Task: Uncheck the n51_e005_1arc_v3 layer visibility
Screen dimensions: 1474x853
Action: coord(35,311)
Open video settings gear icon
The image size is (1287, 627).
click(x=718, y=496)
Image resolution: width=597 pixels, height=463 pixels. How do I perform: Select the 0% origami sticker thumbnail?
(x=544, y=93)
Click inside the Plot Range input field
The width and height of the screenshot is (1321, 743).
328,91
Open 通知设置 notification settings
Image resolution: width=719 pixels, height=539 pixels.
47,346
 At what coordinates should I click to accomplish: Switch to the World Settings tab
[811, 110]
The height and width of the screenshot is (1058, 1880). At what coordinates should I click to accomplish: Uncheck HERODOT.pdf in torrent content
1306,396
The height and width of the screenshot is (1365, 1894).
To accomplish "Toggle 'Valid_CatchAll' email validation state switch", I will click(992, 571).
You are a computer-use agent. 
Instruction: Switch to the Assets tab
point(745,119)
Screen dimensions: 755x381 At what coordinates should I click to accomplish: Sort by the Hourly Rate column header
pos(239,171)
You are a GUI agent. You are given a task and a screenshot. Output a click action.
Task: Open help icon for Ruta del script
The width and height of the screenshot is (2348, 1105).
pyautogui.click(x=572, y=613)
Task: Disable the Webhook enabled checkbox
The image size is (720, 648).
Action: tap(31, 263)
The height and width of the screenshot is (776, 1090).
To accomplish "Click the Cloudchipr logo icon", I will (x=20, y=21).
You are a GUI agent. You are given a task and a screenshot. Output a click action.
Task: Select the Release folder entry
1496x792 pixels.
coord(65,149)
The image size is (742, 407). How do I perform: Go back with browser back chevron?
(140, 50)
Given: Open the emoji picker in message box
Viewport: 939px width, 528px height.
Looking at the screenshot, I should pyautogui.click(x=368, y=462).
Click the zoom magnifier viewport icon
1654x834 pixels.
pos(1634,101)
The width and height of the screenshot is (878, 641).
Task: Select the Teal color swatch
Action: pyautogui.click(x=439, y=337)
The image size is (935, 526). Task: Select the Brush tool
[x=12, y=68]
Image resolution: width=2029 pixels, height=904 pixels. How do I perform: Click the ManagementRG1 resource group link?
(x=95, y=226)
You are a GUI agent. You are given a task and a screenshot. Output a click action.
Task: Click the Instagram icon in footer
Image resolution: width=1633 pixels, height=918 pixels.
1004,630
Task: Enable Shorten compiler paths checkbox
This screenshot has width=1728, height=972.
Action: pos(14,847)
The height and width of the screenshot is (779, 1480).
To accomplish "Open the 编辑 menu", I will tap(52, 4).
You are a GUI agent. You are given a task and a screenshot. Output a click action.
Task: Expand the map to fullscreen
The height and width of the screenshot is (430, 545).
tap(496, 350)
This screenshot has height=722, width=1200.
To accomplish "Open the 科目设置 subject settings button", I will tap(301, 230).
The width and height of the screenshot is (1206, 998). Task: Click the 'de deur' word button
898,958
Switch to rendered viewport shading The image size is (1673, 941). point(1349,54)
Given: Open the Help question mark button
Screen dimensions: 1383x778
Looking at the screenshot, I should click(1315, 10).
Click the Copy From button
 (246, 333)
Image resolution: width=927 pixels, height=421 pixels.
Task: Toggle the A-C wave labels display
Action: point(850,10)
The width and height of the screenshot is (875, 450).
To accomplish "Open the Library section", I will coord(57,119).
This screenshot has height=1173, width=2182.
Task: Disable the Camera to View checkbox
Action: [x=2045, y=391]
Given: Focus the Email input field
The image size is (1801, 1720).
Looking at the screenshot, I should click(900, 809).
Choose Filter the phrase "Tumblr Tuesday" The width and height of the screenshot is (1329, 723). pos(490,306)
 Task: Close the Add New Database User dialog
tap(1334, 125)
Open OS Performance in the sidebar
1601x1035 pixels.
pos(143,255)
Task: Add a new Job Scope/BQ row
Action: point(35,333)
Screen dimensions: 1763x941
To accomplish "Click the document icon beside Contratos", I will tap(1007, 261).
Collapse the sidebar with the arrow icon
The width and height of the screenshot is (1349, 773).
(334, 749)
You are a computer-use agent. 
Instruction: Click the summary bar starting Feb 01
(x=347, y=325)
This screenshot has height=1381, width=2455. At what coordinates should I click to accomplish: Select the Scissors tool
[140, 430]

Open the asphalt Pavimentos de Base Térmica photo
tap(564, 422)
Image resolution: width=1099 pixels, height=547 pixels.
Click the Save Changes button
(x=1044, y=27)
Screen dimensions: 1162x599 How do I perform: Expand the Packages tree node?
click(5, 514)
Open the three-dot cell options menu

***

Required action: From the line that contains "Screen dimensions: 1763x941" through the final line of the entries above, every line must be reproduced exactly and nothing more.

Solution for this problem:
Screen dimensions: 1763x941
To accomplish "Click the document icon beside Contratos", I will tap(1007, 261).
Collapse the sidebar with the arrow icon
The width and height of the screenshot is (1349, 773).
(334, 749)
You are a computer-use agent. 
Instruction: Click the summary bar starting Feb 01
(x=347, y=325)
This screenshot has height=1381, width=2455. At what coordinates should I click to accomplish: Select the Scissors tool
[140, 430]

Open the asphalt Pavimentos de Base Térmica photo
tap(564, 422)
Image resolution: width=1099 pixels, height=547 pixels.
Click the Save Changes button
(x=1044, y=27)
Screen dimensions: 1162x599 How do I perform: Expand the Packages tree node?
click(5, 514)
Open the three-dot cell options menu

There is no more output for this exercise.